Assigned task
With all pictures excluded, restate the records that follow exactly as written.

======== Material supplied

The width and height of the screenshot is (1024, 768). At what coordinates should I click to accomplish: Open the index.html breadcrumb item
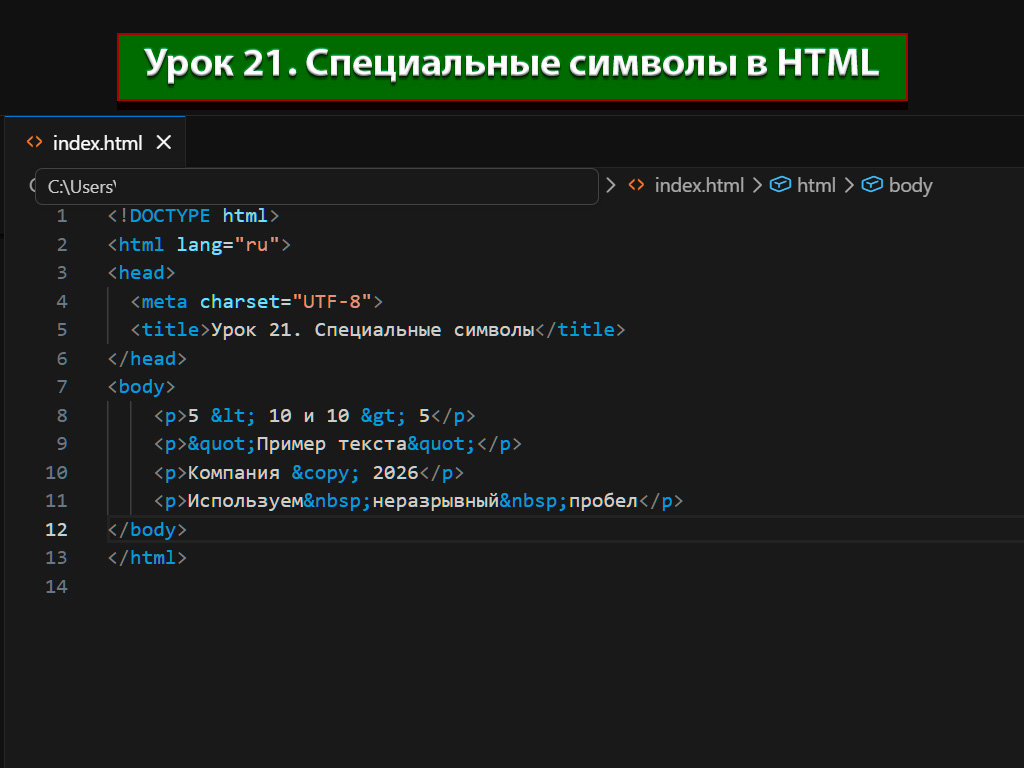(699, 185)
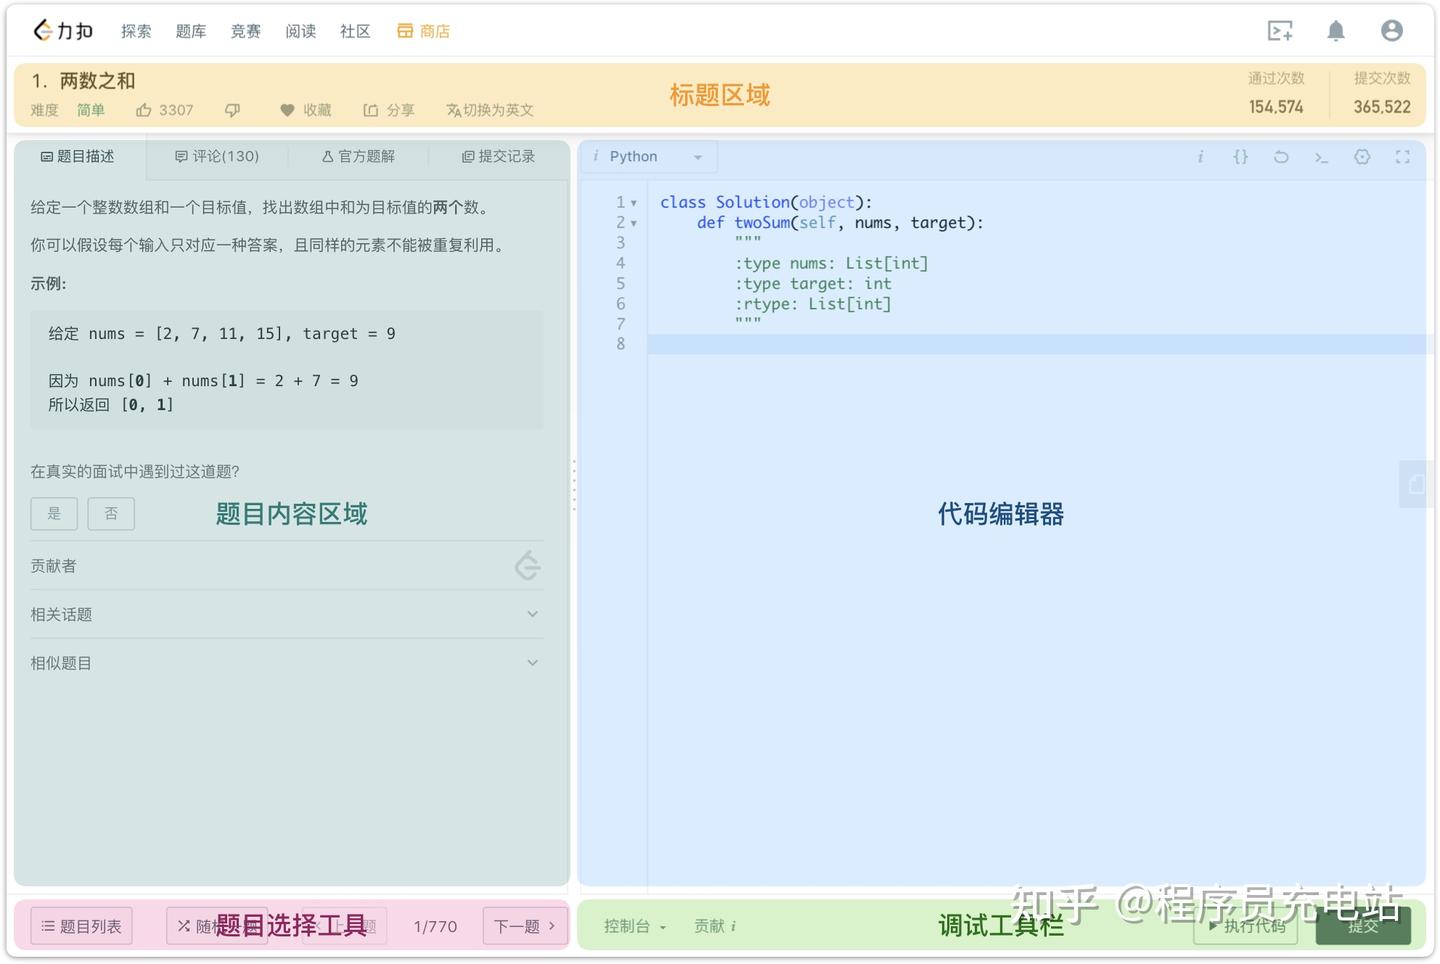Click the 提交 submit button
1440x964 pixels.
coord(1364,926)
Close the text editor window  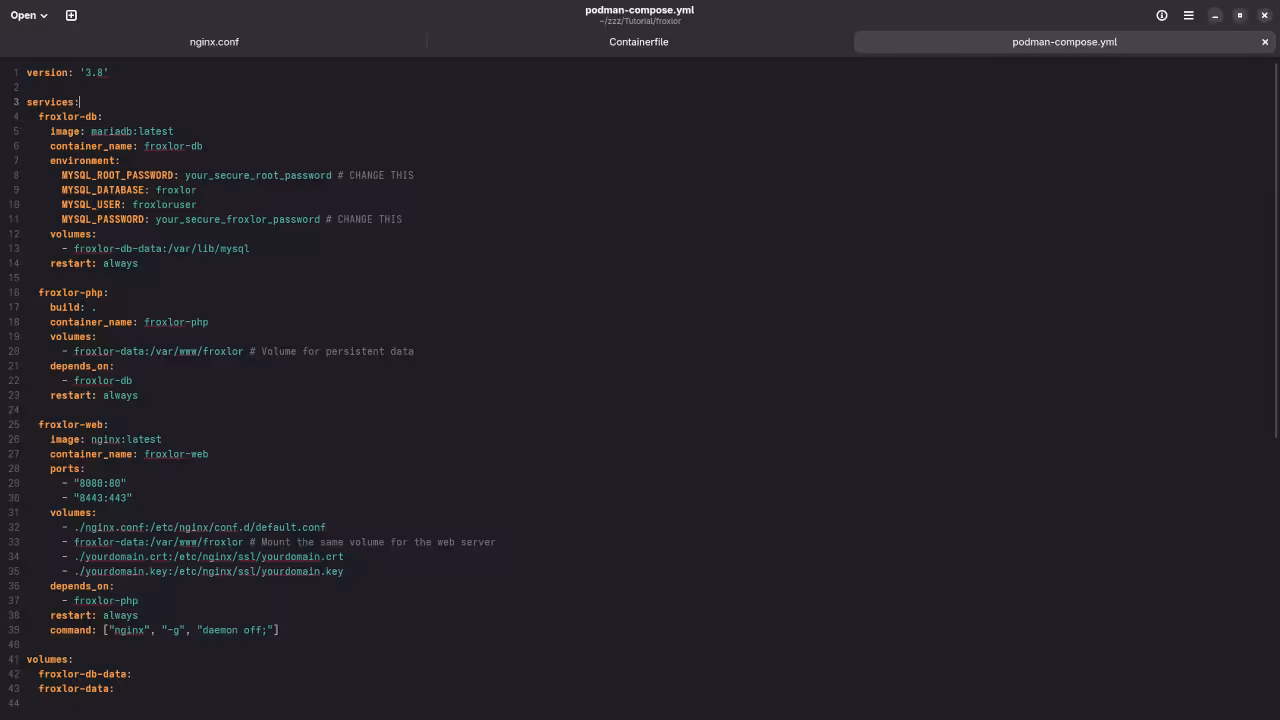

================

Solution for this task
The width and height of the screenshot is (1024, 768). At what coordinates should I click to accomplish: Open the index.html breadcrumb item
(699, 185)
Click the 提交 submit button
1440x964 pixels.
coord(1364,926)
Close the text editor window  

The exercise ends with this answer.